How to Travel book cover
  • On choosing a destination, identify what's missing or incomplete in your life and pick your destination based on how you might be able to find that missing piece.
  • Don't define "exotic" by society's conventional norms. What is truly exotic to you?
  • Don't be anxious about feeling anxious when you're meant to be in a destination that brings you calm serenity - a degree of anxiety is a fundamental part of being human.
  • "The smallness of a pleasure isn't really an assessment of how much it has to offer us: it is a reflection of how many good things the world unfairly neglects. We should dare to fully savour the modest pleasures offered to us by our trips."
  • Seek the sun.
  • Free yourself from inhibitions when you travel. It doesn't matter if you occasionally look like or feel like a food. It will develop you into a more confident, less self-conscious person.
  • If you stop and think about it, an airport and flying in an airplane are actually extremely remarkable concepts.
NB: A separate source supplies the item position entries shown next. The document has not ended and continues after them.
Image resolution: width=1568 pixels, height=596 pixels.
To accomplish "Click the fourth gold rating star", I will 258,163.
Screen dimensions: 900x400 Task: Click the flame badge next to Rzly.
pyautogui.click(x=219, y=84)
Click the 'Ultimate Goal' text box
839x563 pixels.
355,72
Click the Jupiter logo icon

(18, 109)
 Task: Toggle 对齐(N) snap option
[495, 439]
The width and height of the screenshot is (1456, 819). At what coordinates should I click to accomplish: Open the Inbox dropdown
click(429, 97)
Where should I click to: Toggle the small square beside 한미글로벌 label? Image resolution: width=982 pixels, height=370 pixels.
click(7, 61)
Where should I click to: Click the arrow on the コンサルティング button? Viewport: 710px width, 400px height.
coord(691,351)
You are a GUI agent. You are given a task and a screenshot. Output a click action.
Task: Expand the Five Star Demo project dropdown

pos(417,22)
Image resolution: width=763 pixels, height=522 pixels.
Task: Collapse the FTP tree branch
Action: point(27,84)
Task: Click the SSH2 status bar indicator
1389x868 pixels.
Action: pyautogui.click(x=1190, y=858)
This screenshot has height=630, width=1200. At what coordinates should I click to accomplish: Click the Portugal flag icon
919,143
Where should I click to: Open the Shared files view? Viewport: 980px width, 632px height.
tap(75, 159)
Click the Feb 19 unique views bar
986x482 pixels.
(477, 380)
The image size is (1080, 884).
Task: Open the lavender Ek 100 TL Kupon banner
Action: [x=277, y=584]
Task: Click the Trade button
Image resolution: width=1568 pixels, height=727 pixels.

  • Ugly architecture affects our spirits and brings out our worst selves. This is why we are intuitively drawn towards architectural and civic beauty.
  • Despite all this talk of globalisation, there is basic pleasure in "otherness" - practices, customs, habits and vocab that is strikingly different from what we're used to at home.
  • Develop the skill to courageously approach strangers. Most of the places we want to travel to are tied to a distinctive way of bring: an implicit personality. We can find out more about it by engaging with locals.
  • Family holidays upends the usual hierarchy by taking everyone out of their comfort zones and usual roles.
  • A 'loss of desire' for a romantic partner is usually just a kind of anger that hasn't had a chance to understand itself.
  • We are constantly on the search for that 'little restaurant'. Why are there not more of them about? Probably because we are not very good at knowing what actually makes us, as humans, happy.
  • We seem to have a problem with crowds. We don't actually hate people, we just want to be around people who have a dignified shared sense of devotion to a place.
  • Room service is a symbol of considerateness for us as an individual that we so badly crave in our daily lives.
  • Nature calms us because none of our problems or current negative thoughts have any relevance on it.
  • Draw rather than take pictures. It forces us to stop and really notice things.
  • Holiday flings gives us access to the true 'spirit of a place'. It's not necessarily just about the physical intimacy.
  • Travel to remind yourself of what true poverty or misfortune is. Give yourself perspective.
  • Remember that your 'boring home' is someone else's deeply exciting 'abroad'.
  • Why do we feel the need to seek new experiences, when we hardly ever revisit past ones? Shut your eyes and think back to your past, amazing travel adventures.
  • The need to go for a walk stems from the same place as the desire to travel: to restart our minds.